The Department of Justice announced on Friday that it’s charging 138 people—including 42 doctors, nurses, and myriad medical professionals working in telemedicine—for allegedly participating in a collection of healthcare fraud schemes that wound up costing taxpayers around $1.4 billion in losses. The biggest culprit? Telemedicine fraud, according to the DOJ, which was responsible for more than three-quarters of the lost funds.

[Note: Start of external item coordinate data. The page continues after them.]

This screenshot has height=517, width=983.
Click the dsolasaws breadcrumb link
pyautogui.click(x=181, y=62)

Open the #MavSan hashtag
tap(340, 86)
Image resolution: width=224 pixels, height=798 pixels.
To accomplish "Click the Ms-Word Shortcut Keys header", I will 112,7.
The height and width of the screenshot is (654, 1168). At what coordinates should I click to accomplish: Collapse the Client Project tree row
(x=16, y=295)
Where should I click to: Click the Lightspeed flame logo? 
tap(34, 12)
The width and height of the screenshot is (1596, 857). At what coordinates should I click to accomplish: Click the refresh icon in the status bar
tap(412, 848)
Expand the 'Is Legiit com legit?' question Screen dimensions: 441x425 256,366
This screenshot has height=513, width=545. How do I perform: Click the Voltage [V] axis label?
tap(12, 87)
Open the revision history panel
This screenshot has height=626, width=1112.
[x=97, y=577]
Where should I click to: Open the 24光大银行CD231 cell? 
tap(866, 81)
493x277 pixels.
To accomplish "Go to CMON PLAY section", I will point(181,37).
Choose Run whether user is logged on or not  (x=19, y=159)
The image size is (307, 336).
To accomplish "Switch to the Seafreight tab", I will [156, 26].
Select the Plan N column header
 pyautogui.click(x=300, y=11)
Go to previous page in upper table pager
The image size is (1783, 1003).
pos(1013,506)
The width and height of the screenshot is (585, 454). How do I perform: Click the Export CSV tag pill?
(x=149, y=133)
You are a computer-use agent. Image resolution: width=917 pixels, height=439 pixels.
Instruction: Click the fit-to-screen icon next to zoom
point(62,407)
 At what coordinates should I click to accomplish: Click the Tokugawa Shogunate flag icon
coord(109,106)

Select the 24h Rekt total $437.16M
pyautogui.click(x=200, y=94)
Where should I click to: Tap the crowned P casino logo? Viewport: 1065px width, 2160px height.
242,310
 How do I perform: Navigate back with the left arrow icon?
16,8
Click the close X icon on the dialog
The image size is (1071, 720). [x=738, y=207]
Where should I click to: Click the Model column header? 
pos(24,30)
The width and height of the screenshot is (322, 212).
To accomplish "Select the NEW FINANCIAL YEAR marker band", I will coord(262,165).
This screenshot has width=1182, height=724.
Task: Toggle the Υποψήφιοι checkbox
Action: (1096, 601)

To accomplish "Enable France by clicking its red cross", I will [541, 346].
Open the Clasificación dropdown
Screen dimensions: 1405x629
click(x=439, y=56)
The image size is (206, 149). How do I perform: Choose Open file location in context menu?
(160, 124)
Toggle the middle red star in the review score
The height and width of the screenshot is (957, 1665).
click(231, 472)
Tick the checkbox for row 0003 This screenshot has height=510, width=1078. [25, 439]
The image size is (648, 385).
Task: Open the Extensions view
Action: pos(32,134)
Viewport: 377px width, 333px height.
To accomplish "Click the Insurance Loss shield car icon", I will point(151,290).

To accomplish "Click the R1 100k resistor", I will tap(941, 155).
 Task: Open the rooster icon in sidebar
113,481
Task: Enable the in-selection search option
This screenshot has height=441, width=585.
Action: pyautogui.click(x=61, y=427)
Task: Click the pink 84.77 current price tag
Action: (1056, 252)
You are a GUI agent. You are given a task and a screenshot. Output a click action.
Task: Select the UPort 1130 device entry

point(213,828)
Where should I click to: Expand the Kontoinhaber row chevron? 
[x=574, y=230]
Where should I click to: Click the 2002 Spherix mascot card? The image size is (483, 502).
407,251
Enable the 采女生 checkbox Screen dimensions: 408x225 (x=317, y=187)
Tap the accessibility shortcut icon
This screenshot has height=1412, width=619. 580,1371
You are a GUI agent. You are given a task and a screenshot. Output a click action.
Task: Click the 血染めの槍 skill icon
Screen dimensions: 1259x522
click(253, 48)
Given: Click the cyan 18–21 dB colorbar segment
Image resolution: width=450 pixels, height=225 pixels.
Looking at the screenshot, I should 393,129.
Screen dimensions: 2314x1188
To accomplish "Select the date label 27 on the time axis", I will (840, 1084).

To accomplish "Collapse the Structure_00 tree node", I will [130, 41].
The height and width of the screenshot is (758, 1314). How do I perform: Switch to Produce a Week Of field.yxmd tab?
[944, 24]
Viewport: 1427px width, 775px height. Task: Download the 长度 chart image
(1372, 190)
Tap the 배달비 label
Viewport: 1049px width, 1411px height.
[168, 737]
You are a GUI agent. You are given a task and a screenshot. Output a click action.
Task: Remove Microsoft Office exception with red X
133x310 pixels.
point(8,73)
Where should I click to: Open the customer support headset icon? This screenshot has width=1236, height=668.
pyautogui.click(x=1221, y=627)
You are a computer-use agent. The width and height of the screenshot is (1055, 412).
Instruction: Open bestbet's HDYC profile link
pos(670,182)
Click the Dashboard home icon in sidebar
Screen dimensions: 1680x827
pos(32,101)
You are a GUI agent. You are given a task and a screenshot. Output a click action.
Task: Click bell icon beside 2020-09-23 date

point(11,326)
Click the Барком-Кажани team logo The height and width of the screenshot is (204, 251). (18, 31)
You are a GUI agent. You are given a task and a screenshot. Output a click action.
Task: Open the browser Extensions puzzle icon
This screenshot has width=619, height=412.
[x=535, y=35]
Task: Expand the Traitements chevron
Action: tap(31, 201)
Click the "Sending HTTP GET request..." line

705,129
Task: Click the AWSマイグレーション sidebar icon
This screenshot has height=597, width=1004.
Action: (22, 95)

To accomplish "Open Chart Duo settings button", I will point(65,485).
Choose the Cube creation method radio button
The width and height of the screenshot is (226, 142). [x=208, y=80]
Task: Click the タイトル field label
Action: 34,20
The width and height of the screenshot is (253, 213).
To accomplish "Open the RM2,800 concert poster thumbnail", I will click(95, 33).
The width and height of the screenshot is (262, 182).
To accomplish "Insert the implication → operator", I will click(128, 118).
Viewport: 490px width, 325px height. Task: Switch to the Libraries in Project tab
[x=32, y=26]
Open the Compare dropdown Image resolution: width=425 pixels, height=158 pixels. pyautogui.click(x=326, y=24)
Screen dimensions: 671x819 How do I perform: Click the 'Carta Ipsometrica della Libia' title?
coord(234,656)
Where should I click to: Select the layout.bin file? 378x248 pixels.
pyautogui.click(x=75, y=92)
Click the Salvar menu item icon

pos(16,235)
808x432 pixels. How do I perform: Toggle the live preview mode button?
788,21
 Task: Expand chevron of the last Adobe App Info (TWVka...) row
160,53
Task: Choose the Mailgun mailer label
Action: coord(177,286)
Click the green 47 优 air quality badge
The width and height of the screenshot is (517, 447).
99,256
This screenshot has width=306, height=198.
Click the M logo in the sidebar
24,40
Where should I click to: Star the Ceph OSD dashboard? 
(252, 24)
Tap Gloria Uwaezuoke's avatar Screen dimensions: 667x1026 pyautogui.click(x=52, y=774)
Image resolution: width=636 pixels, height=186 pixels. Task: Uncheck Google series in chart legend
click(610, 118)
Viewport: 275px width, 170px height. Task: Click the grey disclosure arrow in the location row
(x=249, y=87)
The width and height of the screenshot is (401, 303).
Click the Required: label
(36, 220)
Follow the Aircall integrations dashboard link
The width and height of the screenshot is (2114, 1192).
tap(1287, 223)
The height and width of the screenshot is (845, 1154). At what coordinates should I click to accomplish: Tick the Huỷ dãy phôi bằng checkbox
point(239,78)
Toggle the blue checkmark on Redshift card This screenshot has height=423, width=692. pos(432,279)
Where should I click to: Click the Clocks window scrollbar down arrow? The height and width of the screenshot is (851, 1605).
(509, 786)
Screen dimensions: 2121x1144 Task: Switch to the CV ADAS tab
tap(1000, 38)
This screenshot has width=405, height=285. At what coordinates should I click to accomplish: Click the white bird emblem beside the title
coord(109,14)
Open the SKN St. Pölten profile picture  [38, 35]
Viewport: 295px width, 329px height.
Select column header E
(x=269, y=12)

More than $1.1 billion in allegedly phony claims were submitted by 43 of the culprits involved in the telemedicine fraud case, who collectively spent those proceeds on “luxury items, including vehicles, yachts, and real estate,” the Justice Department said.
Citing court records, it laid out the alleged scheme like so: First, the accused telemedicine executives would allegedly pay doctors and nurses to order unnecessary, expensive medical equipment, diagnostic testing, and pain meds, all purchased with little (if any) patient interaction on their part. Next, medical equipment providers, genetic testing labs, and pharmacies would all buy back those sham purchases in exchange for “illegal kickbacks and bribes,” the DOJ said, before submitting more than $1.1 billion in phony claims to Medicare or other issuers. In some cases, these same medical professionals are alleged to have billed Medicare for telehealth consultations “that did not occur as represented,” whatever that might mean.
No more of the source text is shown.